LEGAL STANDARD – Motion to Strike
“Any party, within the time allowed to respond to a pleading may serve and file a notice of motion to strike the whole or any part thereof, but this time limitation shall not apply to motions specified in subdivision (e).” (Code Civ. Proc., § 435, subd. (b)(2).) “The court may, upon a motion made pursuant to Section 435, or at any time in its discretion, and upon terms it deems proper: (a) Strike out any irrelevant, false, or improper matter inserted in any pleading. (b) Strike out all or any part of any pleading not drawn or filed in conformity with the laws of this state, a court rule, or an order of the court.” (Id., § 436.)
DISCUSSION
Meet and Confer
Per Code of Civil Procedure section 435.5, subdivision (a), Plaintiff was required to meet and confer in person or by telephone before bringing this demurrer. (Code Civ. Proc., § 435.5, subd. (a).) Plaintiff failed to meet and confer in person or by telephone. (Ma Decl., ¶¶ 5-10.) Nevertheless, the Court may not deny a motion to strike for failure to adequately meet and confer. (Code Civ. Proc., § 435.5, subd. (a)(4).) The Court will still consider the motion to strike, but admonishes Plaintiff to comply with the requirements of the Code of Civil Procedure going forward.
Analysis
A claim for punitive damages is subject to a motion to strike when the allegations fail to rise to the level of malice, oppression, or fraud necessary under Civil Code section 3294. (Turman v. Turning Point of Central California, Inc. (2010) 191 Cal.App.4th 53, 64.)

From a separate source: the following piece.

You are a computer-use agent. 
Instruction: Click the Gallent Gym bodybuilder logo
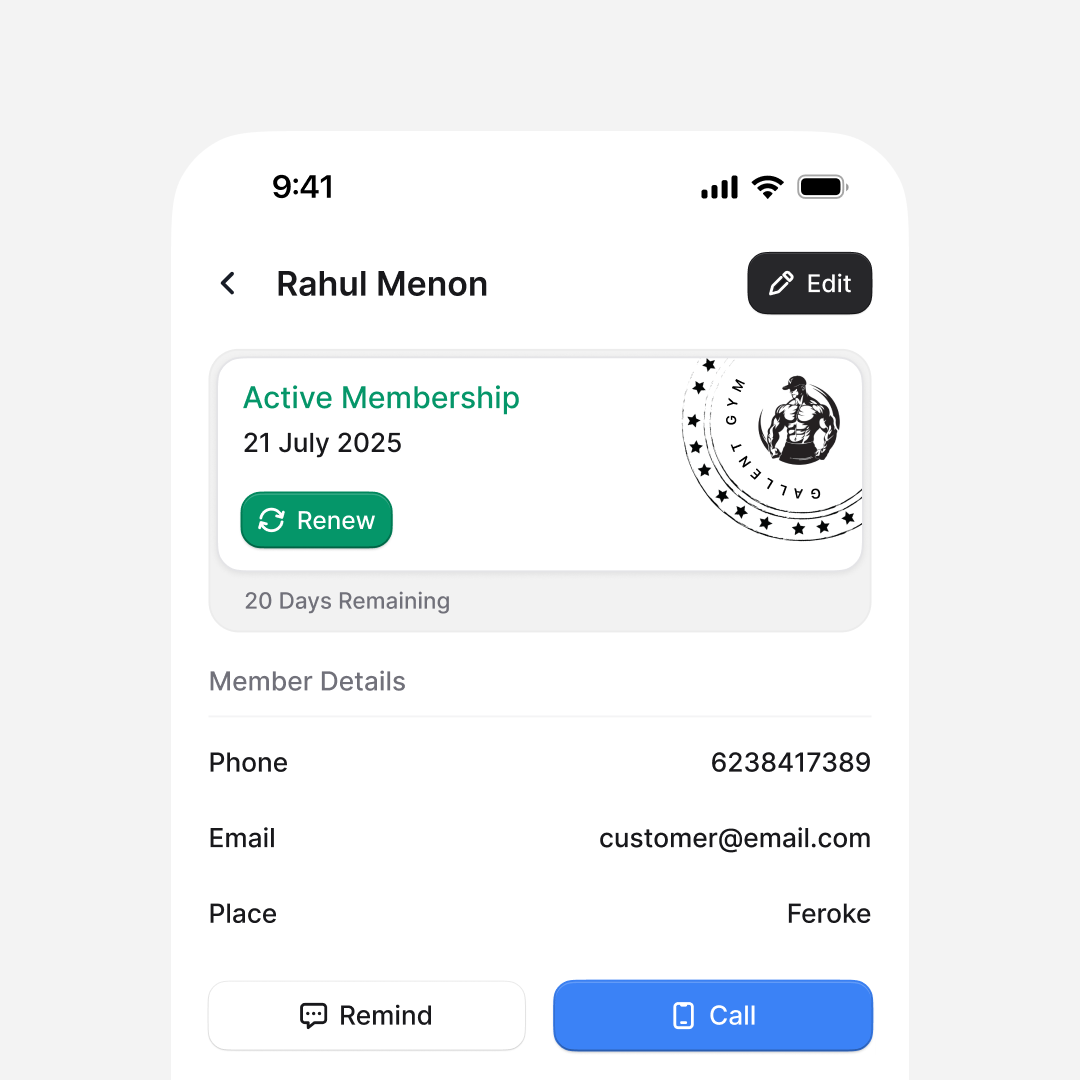[799, 421]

Plaintiff moves to strike paragraph 77 and the Cross-Complainants’ respective requests for punitive damages under their prayers for relief. Plaintiff contends the cross-complaint fails to allege facts sufficient support Cross-Complainants’ requests for punitive damages, reiterating Plaintiff’s prior arguments in the demurrer regarding the Second Cause of Action for fraud and Fourth Cause of Action for intentional infliction of emotional distress.
Given the Court overruled the demurrer to the Fourth Cause of Action for intentional infliction of emotional distress brought by Weng, the Court finds the cross-complaint has also alleged sufficient facts to support the allegations in paragraph 77 and in Wang’s request for punitive damages. (See Turman, supra, 191 Cal.App.4th at p. 64.)

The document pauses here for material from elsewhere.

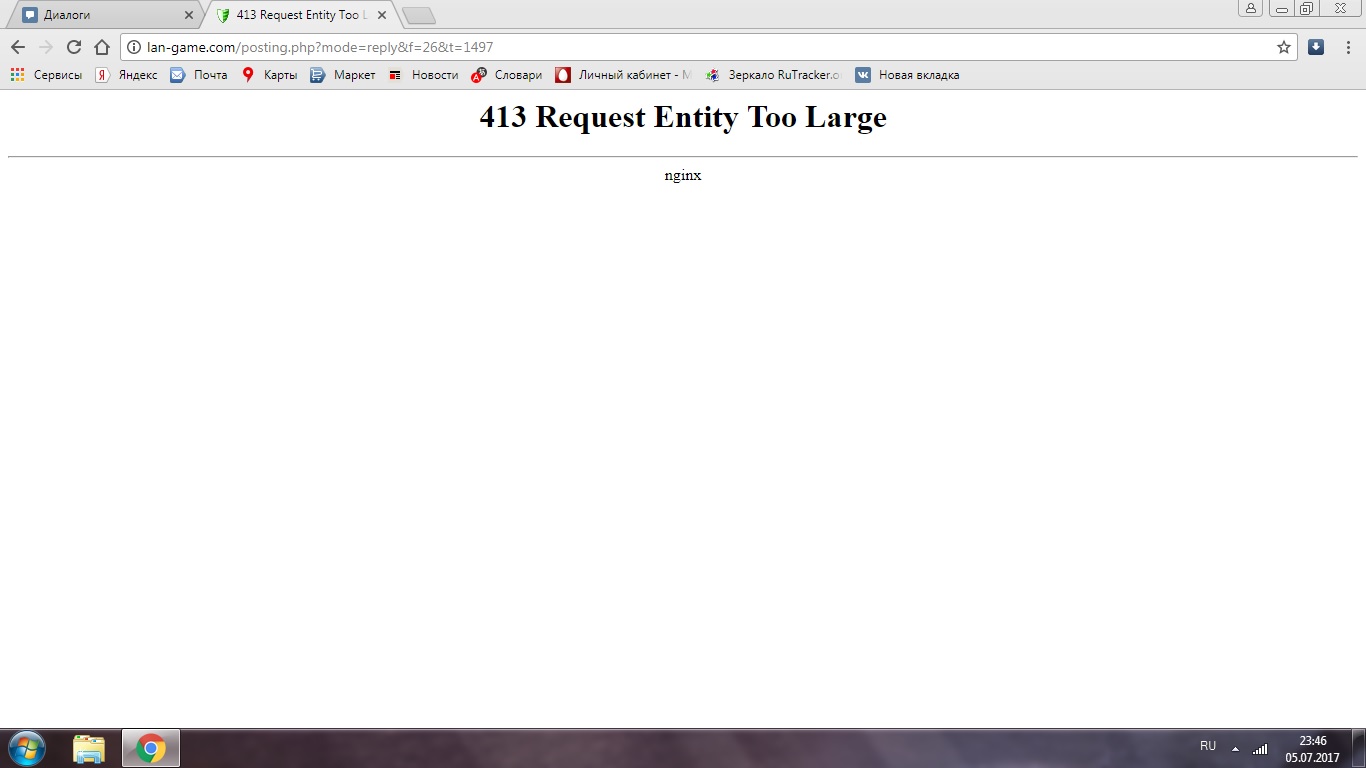Open the browser home page icon
Screen dimensions: 1366x768
[101, 47]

Given the Court sustained the demurrer to the Second Cause of Action for fraud brought by Lo, and the Fifth Cause of Action for wrongful termination (the only cause of action brought by Chang), the Court finds the cross-complaint fails to allege sufficient facts to support Lo’s and Chang’s requests for punitive damages.
Based on the foregoing, the Court GRANTS the motion to strike paragraph 2 of Lo’s prayer for relief and paragraph 2 of Chang’s prayer for relief, but DENIES the motion to strike paragraph 77 and paragraph 2 of Wang’s prayer for relief.
CONCLUSION
The Court SUSTAINS the demurrer with leave to amend as to the First, Second, Third, and Fifth Causes of Action in the cross-complaint. The Court OVERRULES the demurrer to the Fourth and Sixth Causes of Action.
The Court GRANTS the motion to strike paragraph 2 of Lo’s prayer for relief and paragraph 2 of Chang’s prayer for relief with leave to amend, but DENIES the motion to strike paragraph 77 and paragraph 2 of Wang’s prayer for relief.
Cross-Complainants must file and serve an amended cross-complaint within 20 days of the Court’s order.
Plaintiff is ordered to give notice of the Court’s ruling within five calendar days of this order.
[1] The Court notes that the Cross-Complaint mislabels the causes of action for wrongful termination and conversion both as the “Fourth Cause of Action,” rather than the Fifth and Sixth causes of action. The amended complaint should correctly label them.